Schaefer went on to say that he cannot uphold the United Methodist Church's teaching regarding homosexuality because he finds it discriminatory. The church's Book of Discipline states that it accepts gays and lesbians but does not condone homosexual practices, saying they are "incompatible with Christian teaching."

"In particular," he said, "I cannot uphold those discrimantory laws [...] that are hurtful and harmful to our homomsexual brothers and sisters in the church." Schaefer added that he doesn't think anyone can uphold the Book of Discipline in its entirety.

"[The church has] the power to either defrock me," he said, "Or keep my credentials in place, thus affirming me as a LGBT voice in the church."

"I am actively committing to having those discriminatory laws changed and banished from our Book of Discipline," Schaefer said. "That's the only way I can reconcile being a United Methodist at this point."

Schaefer was put on a 30-day suspension after he officiated his son's wedding to his same-sex partner back in 2007 at a ceremony in Massachusetts. The suspension was given to Schaefer following a church trial and was meant to serve as time for the reverend to decide whether he wants to follow church doctrine or not.

The pastor has previously argued that he officiated his son's wedding in spite of the church's view on same-sex marriage "because I love him so much and didn't want to deny him that joy." He added that as a pastor he is "charged to minister to all people, regardless of who they are and what they are, then it should be just so."

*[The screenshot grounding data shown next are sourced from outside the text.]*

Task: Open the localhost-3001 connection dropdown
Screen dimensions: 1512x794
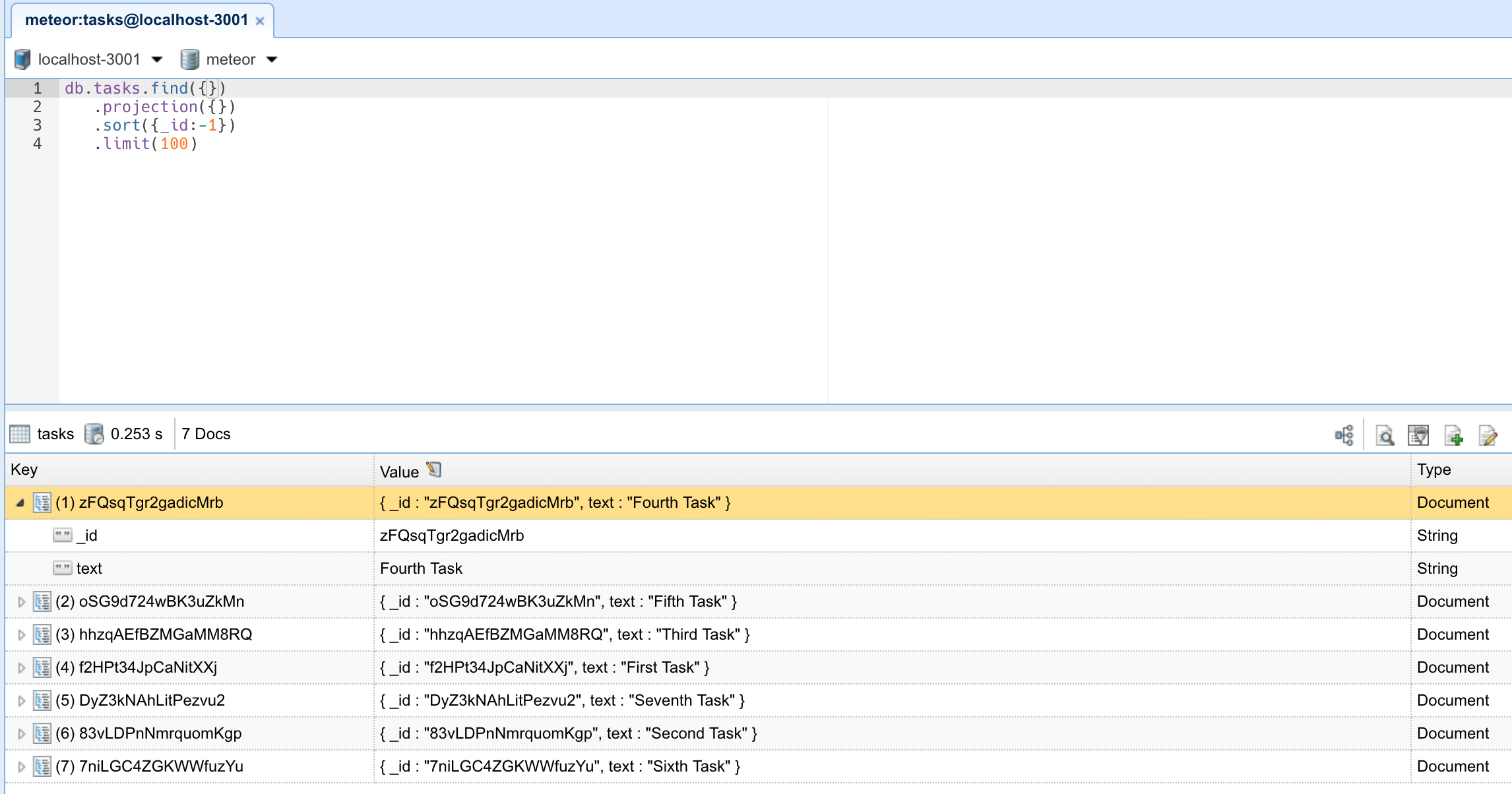Action: pyautogui.click(x=157, y=59)
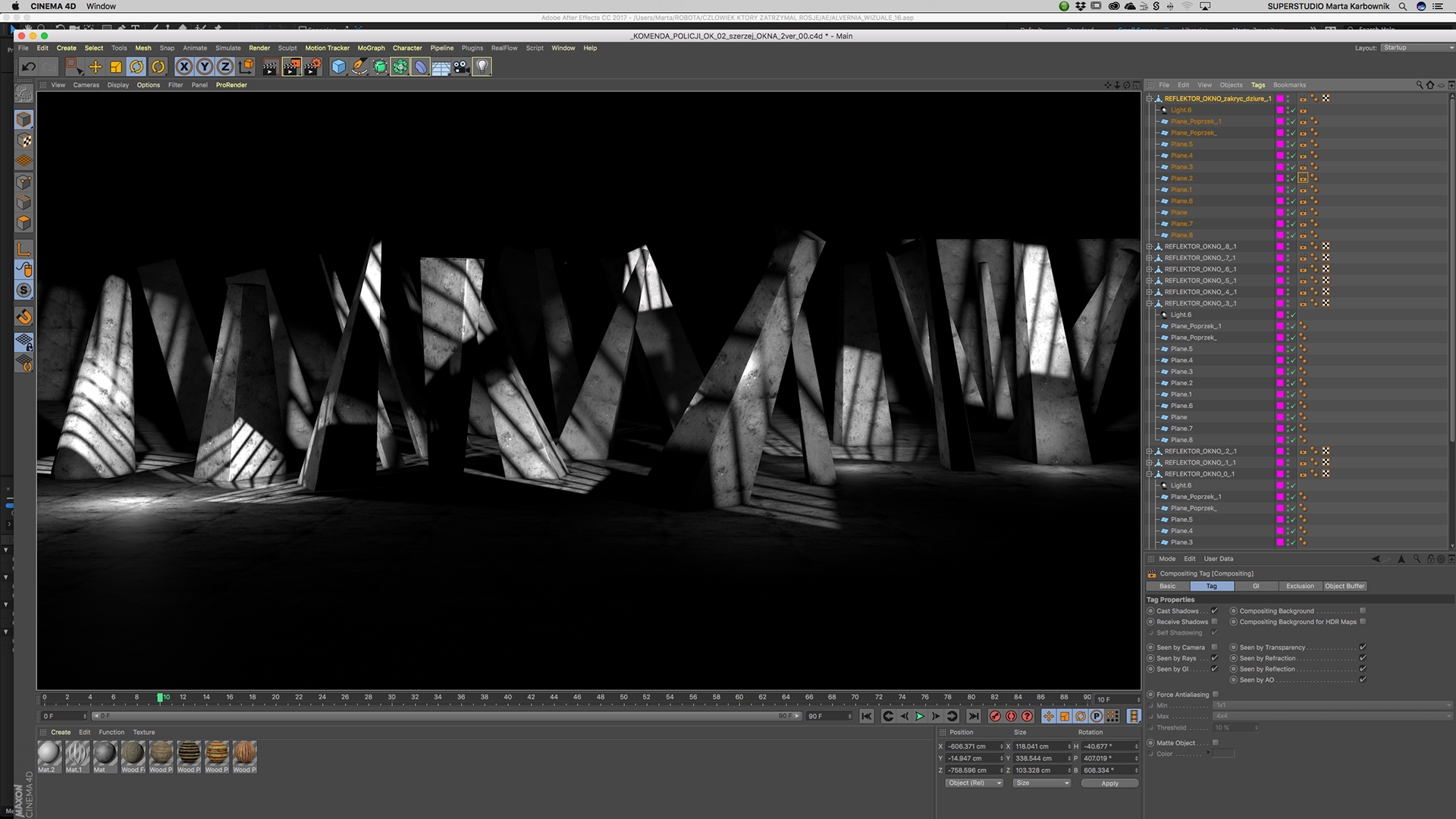The image size is (1456, 819).
Task: Toggle Cast Shadows checkbox
Action: 1214,610
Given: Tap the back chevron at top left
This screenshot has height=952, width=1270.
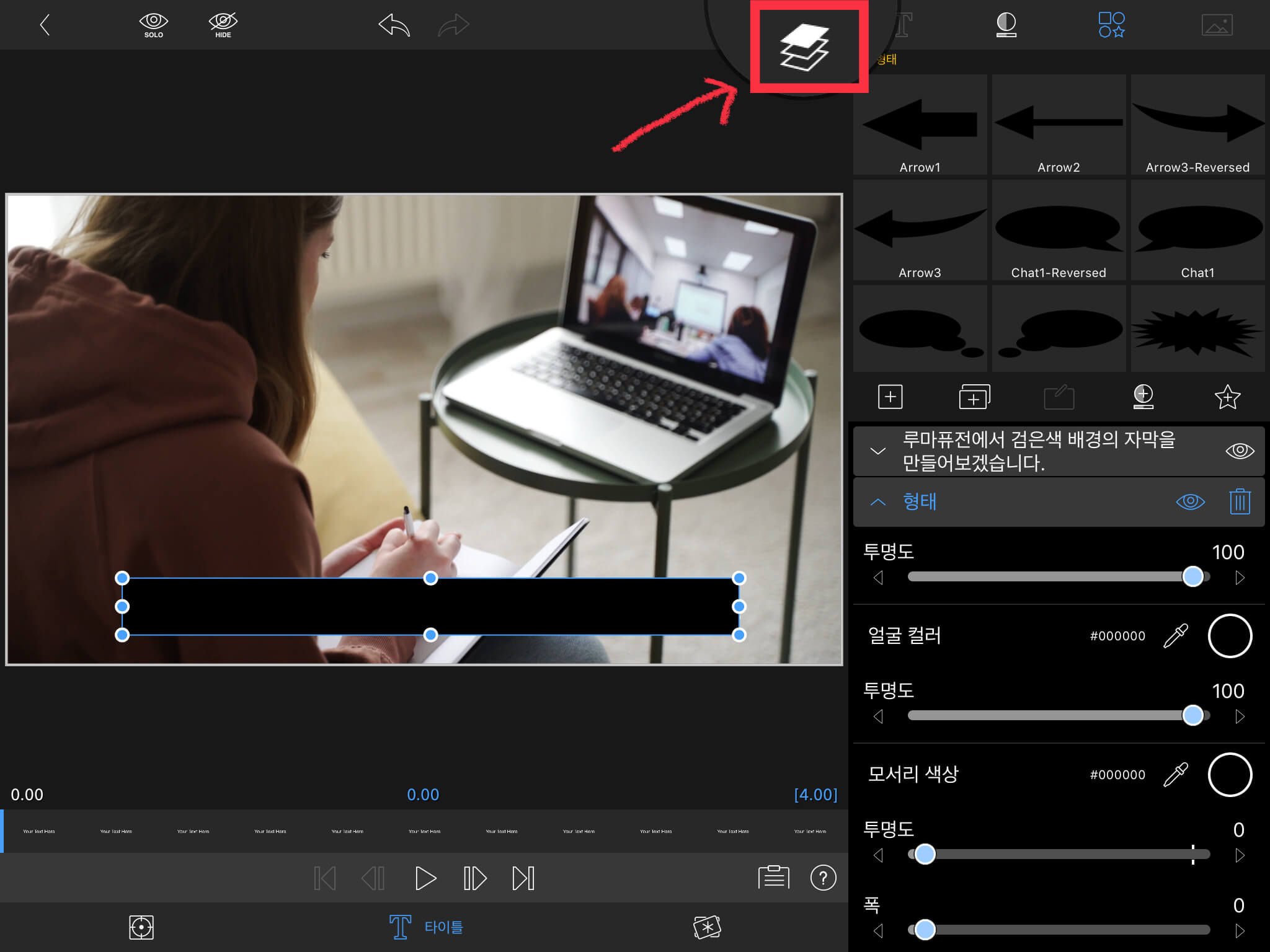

Schaefer is scheduled to meet with church authorities on Thursday, and he said the ideal outcome of this upcoming meeting would be for the leaders to allow him to continue leading his congregation in Lebanon, located 70 miles outside of Philadelphia. The pastor added he has been contacted by other denominations, mainly Episcopal and United Church of Christ, offering him a pastor position if he is removed from the Methodist Church.

Those who support the Methodist church's current teaching on homosexuality argue that Schaefer and others supporting same-sex marriage are a poor representation of the denomination. The Rev. Thomas A. Lambrecht, vice president and general manager of Good News, an evangelical Methodist group, previously said that those ministers who violate the church's law "have decided to take the law into their own hands, so to speak, and go ahead and violate the requirements of our (Book of) Discipline."

"They have in a sense renounced the process that we use to determine what the church believes about things. I don't think that is the appropriate way to handle disagreement," Lambrecht added.